**Instructions to follow:** Copy out every line of the material below verbatim.

**Dataset entries:**
** START **
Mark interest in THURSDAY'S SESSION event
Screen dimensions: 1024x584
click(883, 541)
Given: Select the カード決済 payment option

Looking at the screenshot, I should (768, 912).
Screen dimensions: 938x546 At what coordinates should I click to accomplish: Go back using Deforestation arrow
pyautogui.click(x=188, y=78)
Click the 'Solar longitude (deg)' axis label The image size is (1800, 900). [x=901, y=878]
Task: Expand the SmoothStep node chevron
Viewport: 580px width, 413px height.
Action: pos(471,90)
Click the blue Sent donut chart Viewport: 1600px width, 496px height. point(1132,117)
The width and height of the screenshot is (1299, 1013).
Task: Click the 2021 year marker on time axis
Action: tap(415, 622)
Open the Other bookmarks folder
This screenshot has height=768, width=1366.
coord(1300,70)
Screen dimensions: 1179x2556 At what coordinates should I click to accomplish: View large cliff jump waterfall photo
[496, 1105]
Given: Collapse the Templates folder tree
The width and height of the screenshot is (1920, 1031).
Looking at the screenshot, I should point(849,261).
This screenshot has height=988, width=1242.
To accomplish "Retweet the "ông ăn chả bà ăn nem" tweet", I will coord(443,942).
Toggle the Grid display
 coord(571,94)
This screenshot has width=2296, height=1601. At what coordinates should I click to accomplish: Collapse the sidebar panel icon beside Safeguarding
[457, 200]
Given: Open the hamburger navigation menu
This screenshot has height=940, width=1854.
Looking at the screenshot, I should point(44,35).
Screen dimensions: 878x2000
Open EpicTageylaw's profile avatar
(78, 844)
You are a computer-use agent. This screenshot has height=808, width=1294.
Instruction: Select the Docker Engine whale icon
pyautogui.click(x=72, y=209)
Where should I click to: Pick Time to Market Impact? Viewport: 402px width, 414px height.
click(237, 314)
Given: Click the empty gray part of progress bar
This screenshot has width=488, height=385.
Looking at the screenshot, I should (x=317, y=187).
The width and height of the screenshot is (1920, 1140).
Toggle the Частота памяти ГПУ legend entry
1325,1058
** END **
**Result below:**
Mark interest in THURSDAY'S SESSION event
Screen dimensions: 1024x584
click(883, 541)
Given: Select the カード決済 payment option

Looking at the screenshot, I should (768, 912).
Screen dimensions: 938x546 At what coordinates should I click to accomplish: Go back using Deforestation arrow
pyautogui.click(x=188, y=78)
Click the 'Solar longitude (deg)' axis label The image size is (1800, 900). [x=901, y=878]
Task: Expand the SmoothStep node chevron
Viewport: 580px width, 413px height.
Action: pos(471,90)
Click the blue Sent donut chart Viewport: 1600px width, 496px height. point(1132,117)
The width and height of the screenshot is (1299, 1013).
Task: Click the 2021 year marker on time axis
Action: tap(415, 622)
Open the Other bookmarks folder
This screenshot has height=768, width=1366.
coord(1300,70)
Screen dimensions: 1179x2556 At what coordinates should I click to accomplish: View large cliff jump waterfall photo
[496, 1105]
Given: Collapse the Templates folder tree
The width and height of the screenshot is (1920, 1031).
Looking at the screenshot, I should point(849,261).
This screenshot has height=988, width=1242.
To accomplish "Retweet the "ông ăn chả bà ăn nem" tweet", I will coord(443,942).
Toggle the Grid display
 coord(571,94)
This screenshot has width=2296, height=1601. At what coordinates should I click to accomplish: Collapse the sidebar panel icon beside Safeguarding
[457, 200]
Given: Open the hamburger navigation menu
This screenshot has height=940, width=1854.
Looking at the screenshot, I should point(44,35).
Screen dimensions: 878x2000
Open EpicTageylaw's profile avatar
(78, 844)
You are a computer-use agent. This screenshot has height=808, width=1294.
Instruction: Select the Docker Engine whale icon
pyautogui.click(x=72, y=209)
Where should I click to: Pick Time to Market Impact? Viewport: 402px width, 414px height.
click(237, 314)
Given: Click the empty gray part of progress bar
This screenshot has width=488, height=385.
Looking at the screenshot, I should (x=317, y=187).
The width and height of the screenshot is (1920, 1140).
Toggle the Частота памяти ГПУ legend entry
1325,1058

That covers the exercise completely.